◆ **Stated task**:
Reproduce every item below, substituting "interface agent" for each occurrence of "GUI agent" and leaving everything else unchanged.

[start Data listing]

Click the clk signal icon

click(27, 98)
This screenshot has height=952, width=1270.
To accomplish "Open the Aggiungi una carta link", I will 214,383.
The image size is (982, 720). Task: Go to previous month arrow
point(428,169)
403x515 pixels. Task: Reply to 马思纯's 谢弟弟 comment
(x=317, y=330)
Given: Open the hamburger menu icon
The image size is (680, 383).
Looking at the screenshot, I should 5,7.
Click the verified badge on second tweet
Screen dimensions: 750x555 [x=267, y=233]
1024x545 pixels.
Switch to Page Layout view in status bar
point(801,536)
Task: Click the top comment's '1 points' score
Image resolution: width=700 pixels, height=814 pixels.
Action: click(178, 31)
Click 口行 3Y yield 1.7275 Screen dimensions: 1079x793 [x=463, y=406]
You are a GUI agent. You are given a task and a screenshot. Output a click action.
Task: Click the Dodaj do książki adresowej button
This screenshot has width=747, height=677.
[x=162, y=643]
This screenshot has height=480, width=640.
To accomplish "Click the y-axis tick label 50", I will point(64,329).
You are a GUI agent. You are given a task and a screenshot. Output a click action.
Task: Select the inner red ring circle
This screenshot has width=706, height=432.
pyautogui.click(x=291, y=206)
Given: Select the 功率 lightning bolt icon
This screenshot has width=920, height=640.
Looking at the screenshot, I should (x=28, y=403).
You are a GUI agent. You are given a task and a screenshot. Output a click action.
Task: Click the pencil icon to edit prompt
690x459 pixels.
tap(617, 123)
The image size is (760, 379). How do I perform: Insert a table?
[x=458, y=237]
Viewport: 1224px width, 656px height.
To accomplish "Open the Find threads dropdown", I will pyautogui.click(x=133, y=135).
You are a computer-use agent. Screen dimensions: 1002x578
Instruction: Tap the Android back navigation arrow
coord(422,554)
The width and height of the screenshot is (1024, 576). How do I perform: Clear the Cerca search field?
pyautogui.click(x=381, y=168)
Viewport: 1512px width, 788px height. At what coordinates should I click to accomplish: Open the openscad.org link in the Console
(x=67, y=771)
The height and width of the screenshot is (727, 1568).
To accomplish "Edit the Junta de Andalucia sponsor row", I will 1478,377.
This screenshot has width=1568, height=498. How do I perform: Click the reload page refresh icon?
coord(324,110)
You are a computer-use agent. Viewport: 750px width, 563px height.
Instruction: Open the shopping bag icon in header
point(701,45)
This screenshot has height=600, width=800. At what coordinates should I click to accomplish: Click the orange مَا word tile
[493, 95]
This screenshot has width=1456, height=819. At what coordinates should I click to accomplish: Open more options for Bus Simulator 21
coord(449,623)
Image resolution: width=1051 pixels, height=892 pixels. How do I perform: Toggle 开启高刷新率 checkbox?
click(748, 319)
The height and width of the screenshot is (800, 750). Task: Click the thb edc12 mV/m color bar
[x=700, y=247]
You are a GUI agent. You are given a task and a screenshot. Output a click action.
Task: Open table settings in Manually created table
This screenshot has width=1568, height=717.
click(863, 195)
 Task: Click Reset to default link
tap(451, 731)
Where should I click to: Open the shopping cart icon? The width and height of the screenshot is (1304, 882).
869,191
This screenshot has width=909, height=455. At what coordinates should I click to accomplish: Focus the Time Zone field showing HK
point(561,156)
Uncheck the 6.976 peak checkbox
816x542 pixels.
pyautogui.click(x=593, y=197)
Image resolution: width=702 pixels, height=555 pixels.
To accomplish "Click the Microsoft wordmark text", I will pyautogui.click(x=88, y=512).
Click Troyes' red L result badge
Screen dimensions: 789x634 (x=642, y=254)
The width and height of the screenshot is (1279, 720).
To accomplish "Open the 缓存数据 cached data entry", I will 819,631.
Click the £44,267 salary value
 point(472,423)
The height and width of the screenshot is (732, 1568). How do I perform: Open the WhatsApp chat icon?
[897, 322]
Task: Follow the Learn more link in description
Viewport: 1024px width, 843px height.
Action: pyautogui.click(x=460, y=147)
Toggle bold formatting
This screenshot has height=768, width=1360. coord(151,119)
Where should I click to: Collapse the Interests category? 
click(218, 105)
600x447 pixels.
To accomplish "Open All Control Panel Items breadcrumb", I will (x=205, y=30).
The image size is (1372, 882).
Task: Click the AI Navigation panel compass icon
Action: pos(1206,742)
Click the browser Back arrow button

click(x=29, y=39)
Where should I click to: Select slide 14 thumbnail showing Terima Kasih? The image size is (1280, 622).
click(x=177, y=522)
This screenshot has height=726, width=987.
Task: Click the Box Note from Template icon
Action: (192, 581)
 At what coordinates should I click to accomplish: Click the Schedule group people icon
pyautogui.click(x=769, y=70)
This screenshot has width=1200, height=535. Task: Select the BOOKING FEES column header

[end Data listing]

◆ **Result**:
Click the clk signal icon

click(27, 98)
This screenshot has height=952, width=1270.
To accomplish "Open the Aggiungi una carta link", I will 214,383.
The image size is (982, 720). Task: Go to previous month arrow
point(428,169)
403x515 pixels. Task: Reply to 马思纯's 谢弟弟 comment
(x=317, y=330)
Given: Open the hamburger menu icon
The image size is (680, 383).
Looking at the screenshot, I should 5,7.
Click the verified badge on second tweet
Screen dimensions: 750x555 [x=267, y=233]
1024x545 pixels.
Switch to Page Layout view in status bar
point(801,536)
Task: Click the top comment's '1 points' score
Image resolution: width=700 pixels, height=814 pixels.
Action: click(178, 31)
Click 口行 3Y yield 1.7275 Screen dimensions: 1079x793 [x=463, y=406]
You are a interface agent. You are given a task and a screenshot. Output a click action.
Task: Click the Dodaj do książki adresowej button
This screenshot has width=747, height=677.
[x=162, y=643]
This screenshot has height=480, width=640.
To accomplish "Click the y-axis tick label 50", I will point(64,329).
You are a interface agent. You are given a task and a screenshot. Output a click action.
Task: Select the inner red ring circle
This screenshot has width=706, height=432.
pyautogui.click(x=291, y=206)
Given: Select the 功率 lightning bolt icon
This screenshot has width=920, height=640.
Looking at the screenshot, I should (x=28, y=403).
You are a interface agent. You are given a task and a screenshot. Output a click action.
Task: Click the pencil icon to edit prompt
690x459 pixels.
tap(617, 123)
The image size is (760, 379). How do I perform: Insert a table?
[x=458, y=237]
Viewport: 1224px width, 656px height.
To accomplish "Open the Find threads dropdown", I will pyautogui.click(x=133, y=135).
You are a computer-use agent. Screen dimensions: 1002x578
Instruction: Tap the Android back navigation arrow
coord(422,554)
The width and height of the screenshot is (1024, 576). How do I perform: Clear the Cerca search field?
pyautogui.click(x=381, y=168)
Viewport: 1512px width, 788px height. At what coordinates should I click to accomplish: Open the openscad.org link in the Console
(x=67, y=771)
The height and width of the screenshot is (727, 1568).
To accomplish "Edit the Junta de Andalucia sponsor row", I will 1478,377.
This screenshot has width=1568, height=498. How do I perform: Click the reload page refresh icon?
coord(324,110)
You are a computer-use agent. Viewport: 750px width, 563px height.
Instruction: Open the shopping bag icon in header
point(701,45)
This screenshot has height=600, width=800. At what coordinates should I click to accomplish: Click the orange مَا word tile
[493, 95]
This screenshot has width=1456, height=819. At what coordinates should I click to accomplish: Open more options for Bus Simulator 21
coord(449,623)
Image resolution: width=1051 pixels, height=892 pixels. How do I perform: Toggle 开启高刷新率 checkbox?
click(748, 319)
The height and width of the screenshot is (800, 750). Task: Click the thb edc12 mV/m color bar
[x=700, y=247]
You are a interface agent. You are given a task and a screenshot. Output a click action.
Task: Open table settings in Manually created table
This screenshot has width=1568, height=717.
click(863, 195)
 Task: Click Reset to default link
tap(451, 731)
Where should I click to: Open the shopping cart icon? The width and height of the screenshot is (1304, 882).
869,191
This screenshot has width=909, height=455. At what coordinates should I click to accomplish: Focus the Time Zone field showing HK
point(561,156)
Uncheck the 6.976 peak checkbox
816x542 pixels.
pyautogui.click(x=593, y=197)
Image resolution: width=702 pixels, height=555 pixels.
To accomplish "Click the Microsoft wordmark text", I will pyautogui.click(x=88, y=512).
Click Troyes' red L result badge
Screen dimensions: 789x634 (x=642, y=254)
The width and height of the screenshot is (1279, 720).
To accomplish "Open the 缓存数据 cached data entry", I will 819,631.
Click the £44,267 salary value
 point(472,423)
The height and width of the screenshot is (732, 1568). How do I perform: Open the WhatsApp chat icon?
[897, 322]
Task: Follow the Learn more link in description
Viewport: 1024px width, 843px height.
Action: pyautogui.click(x=460, y=147)
Toggle bold formatting
This screenshot has height=768, width=1360. coord(151,119)
Where should I click to: Collapse the Interests category? 
click(218, 105)
600x447 pixels.
To accomplish "Open All Control Panel Items breadcrumb", I will (x=205, y=30).
The image size is (1372, 882).
Task: Click the AI Navigation panel compass icon
Action: pos(1206,742)
Click the browser Back arrow button

click(x=29, y=39)
Where should I click to: Select slide 14 thumbnail showing Terima Kasih? The image size is (1280, 622).
click(x=177, y=522)
This screenshot has height=726, width=987.
Task: Click the Box Note from Template icon
Action: (192, 581)
 At what coordinates should I click to accomplish: Click the Schedule group people icon
pyautogui.click(x=769, y=70)
This screenshot has width=1200, height=535. Task: Select the BOOKING FEES column header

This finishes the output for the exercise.